Selected excerpt.

RE: Slow Query Plan Generation

Posted by "Rosbrook, Andrew J" <an...@jpmchase.com.INVALID>.
Thanks Kazuaki, this has fixed the problem :)


From: Kazuaki Ishizaki [mailto:ISHIZAKI@jp.ibm.com]
Sent: 24 August 2018 18:12
To: Rosbrook, Andrew J <an...@jpmchase.com.INVALID>
Cc: user@spark.apache.org
Subject: Re: Slow Query Plan Generation

Hi
Does setting false to this property "spark.sql.constraintPropagation.enabled" alleviate this issue?

Regards,
Kazuaki Ishizaki



From:        "Rosbrook, Andrew J" <an...@jpmchase.com>.INVALID>
To:        "user@spark.apache.org<ma...@spark.apache.org>" <us...@spark.apache.org>>
Date:        2018/08/24 19:38
Subject:        Slow Query Plan Generation
________________________________



Hello,

We have a pyspark job which takes around 15 minutes to execute, we are observing that 7-8 minutes of this time is spent inside the driver program generating a query plan.

Work to complete. Summarize the thread on slow query plan generation in two sentences.

Data excerpt.
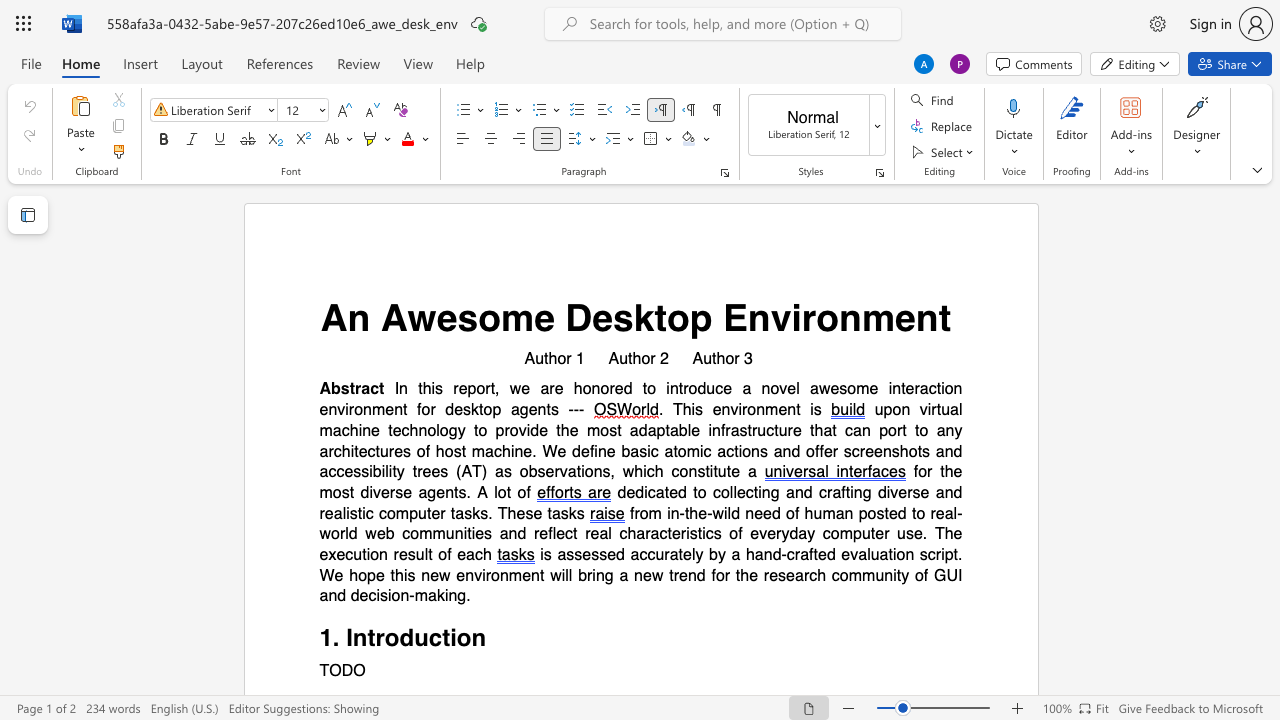 This screenshot has height=720, width=1280. What do you see at coordinates (896, 555) in the screenshot?
I see `the space between the continuous character "i" and "o" in the text` at bounding box center [896, 555].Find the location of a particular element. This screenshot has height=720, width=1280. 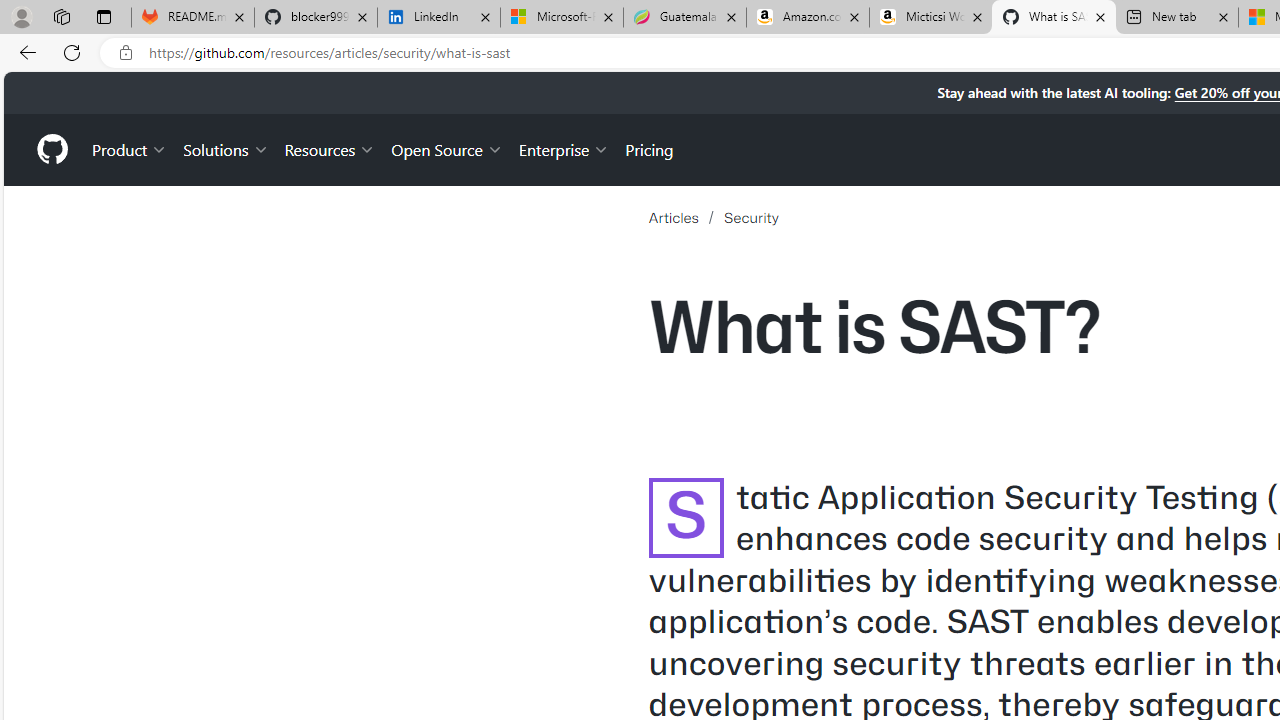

Exercise output. A pyspark job that takes around 15 minutes to execute spends 7-8 minutes inside the driver program generating a query plan. Kazuaki Ishizaki asked whether setting the property "spark.sql.constraintPropagation.enabled" to false would alleviate the issue, and Andrew J Rosbrook replied that this fixed the problem.